L’anticiclone pian piano prova a riproporsi sul Mediterraneo, a partire dalle regioni più meridionali: gli effetti sono gli occhi di tutti, considerando che le temperature stanno rapidamente salendo da tanti giorni su Sicilia, Calabria, Basilicata, Puglia, Campania. Su queste regioni abbiamo raggiunto picchi di 30-31°C, come se ci trovassimo in Estate. Le condizioni meteo diverranno ancor più calde nelle prossime 48 ore, prima di una breve tregua dal caldo.
Alta pressione per tutti
Questa tregua corrisponderà alla risalita del promontorio sub-tropicale sul Mediterraneo centro-occidentale, pronto ad avvolgere l’intera nostra penisola tra sabato, domenica e lunedì: le temperature scenderanno di qualche grado sulle regioni del sud, mentre saliranno al nord grazie al ritorno del Sole e della stabilità. Perché scenderanno le temperature al sud nonostante la presenza dell’alta pressione? Semplicemente ci sarà una rotazione dei venti al suolo dai quadranti settentrionali, ragion per cui si interromperà il flusso molto caldo proveniente da sud, ma il tempo resterà ugualmente stabile.
Un fuoco di paglia?
L’alta pressione concederà una tregua al nord dopo tanto maltempo e tanti forti nubifragi, ma a quanto pare non sarà una pausa prolungata. Anzi, rischia di durare appena tre giorni, rivelandosi a tutti gli effetti un fuoco di paglia.

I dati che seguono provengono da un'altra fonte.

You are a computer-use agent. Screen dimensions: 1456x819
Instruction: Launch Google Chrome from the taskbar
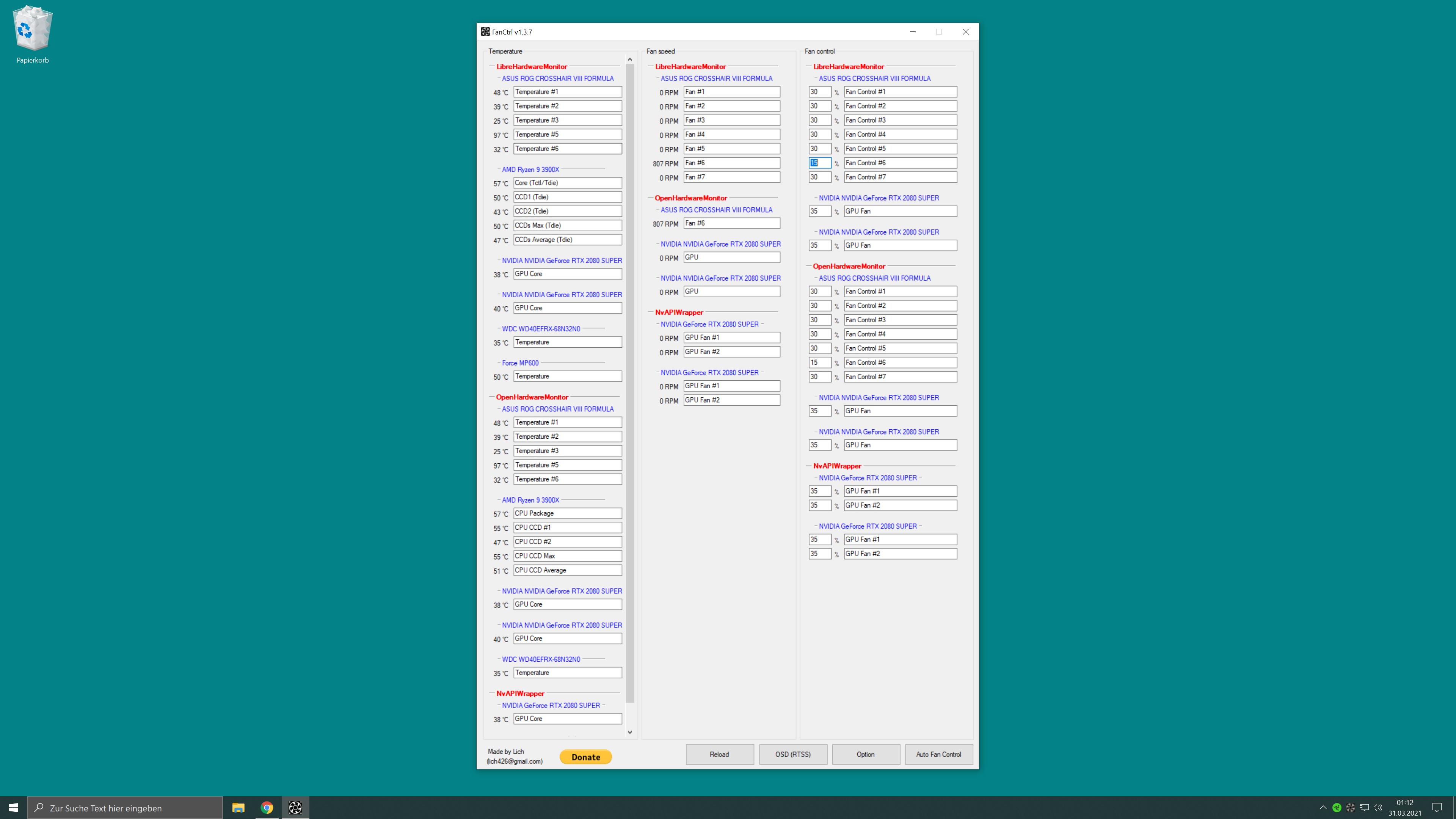(x=267, y=808)
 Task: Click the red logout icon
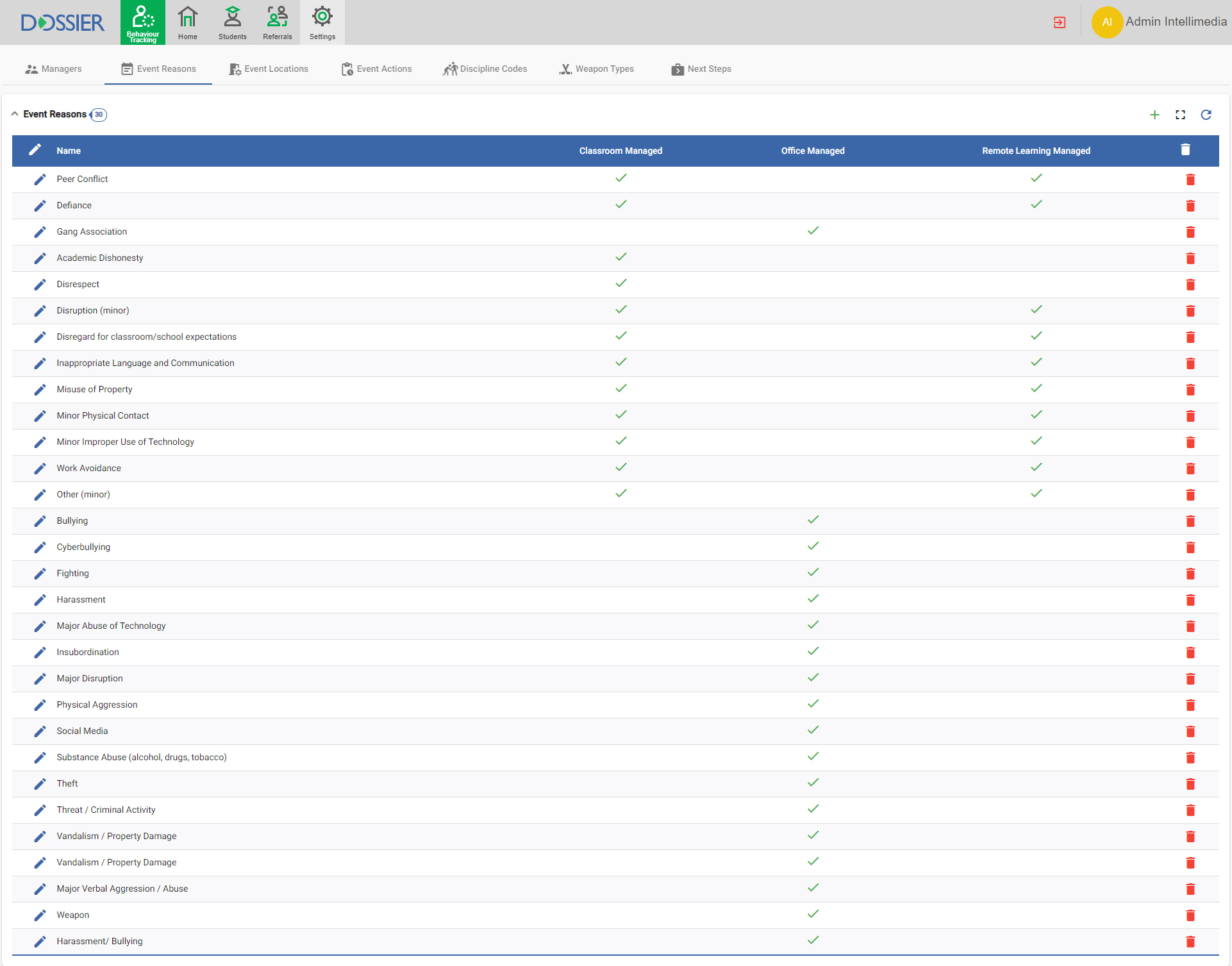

Da martedì 15 Ottobre torneremo nuovamente a fare i conti con nubi, piogge e temporali su tante città del nord e del medio-alto Tirreno, a causa di una nuova forte perturbazione proveniente dal Mediterraneo occidentale. Si tratterà di un nucleo instabile legato alle profonde depressioni situate sull’Atlantico orientale, il quale causerà un veloce ma severo peggioramento a suon di forti temporali. Insomma tornerà il rischio di nubifragi specie su Sardegna, Liguria, Toscana, Lombardia e Triveneto, le regioni più esposte a questo genere di correnti.
Il sud, invece, potrebbe ancora trovarsi ai margini delle precipitazioni e rischia di vedersela ancora con temperature superiori alle medie del periodo. Insomma l’Ottobrata per il sud Italia proseguirà ancora a lungo!